Exercise goal:
From the line that has "Where should I" down to the last line of the data below, set down every line exactly, but none of the pictures.

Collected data
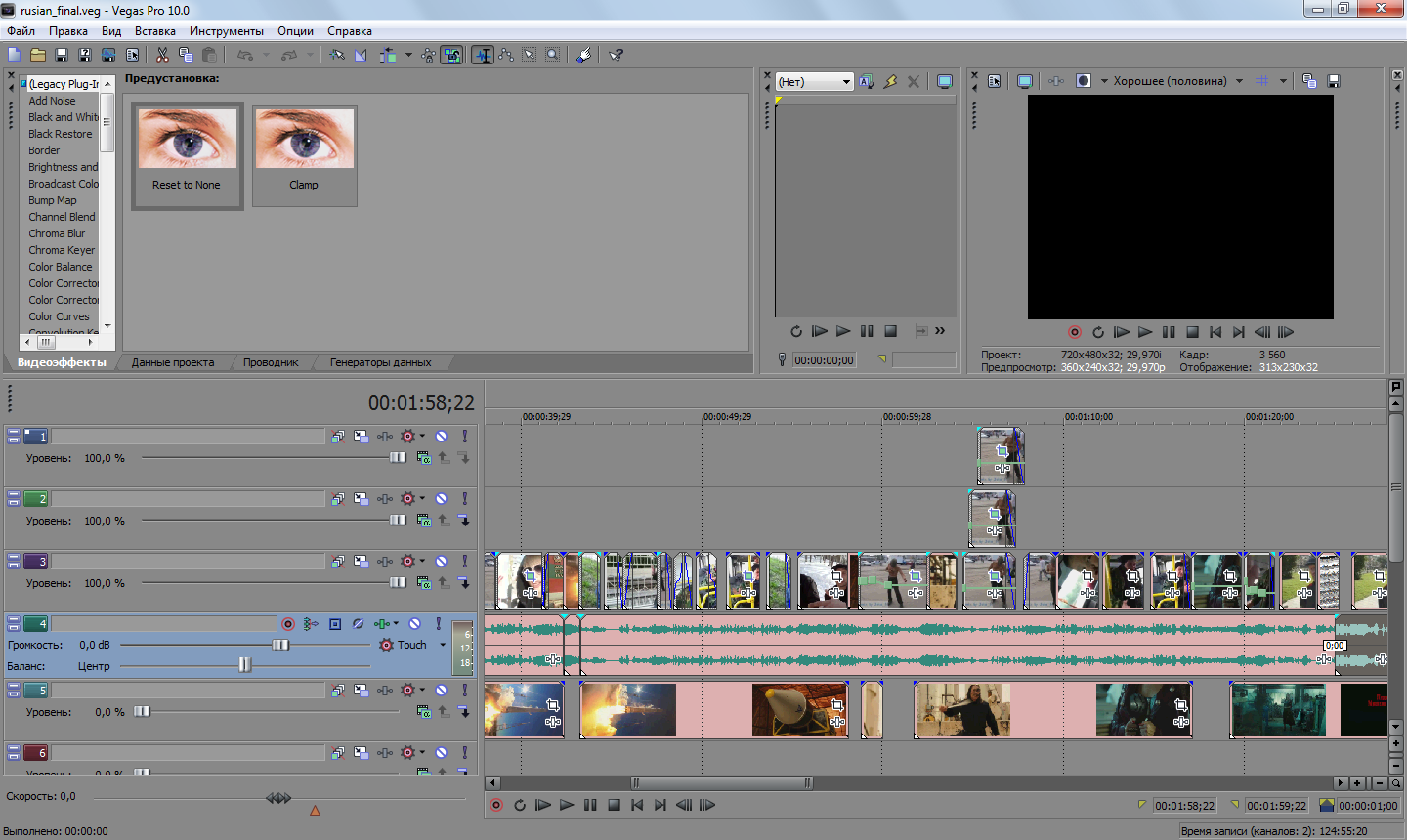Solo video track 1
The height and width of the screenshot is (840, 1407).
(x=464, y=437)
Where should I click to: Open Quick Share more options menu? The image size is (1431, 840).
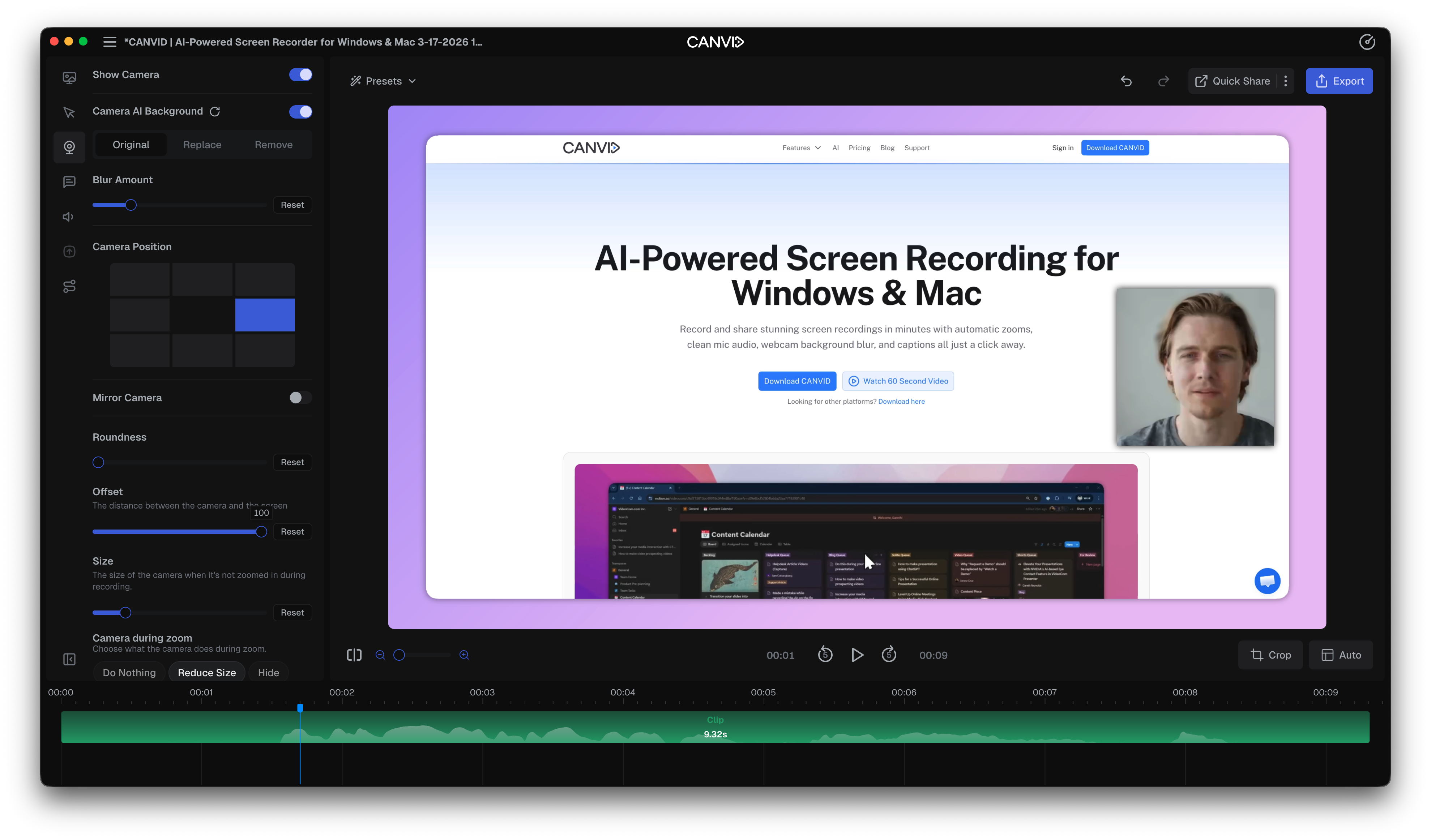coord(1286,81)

Exercise output:
Where should I click to: Open Quick Share more options menu? The image size is (1431, 840).
coord(1286,81)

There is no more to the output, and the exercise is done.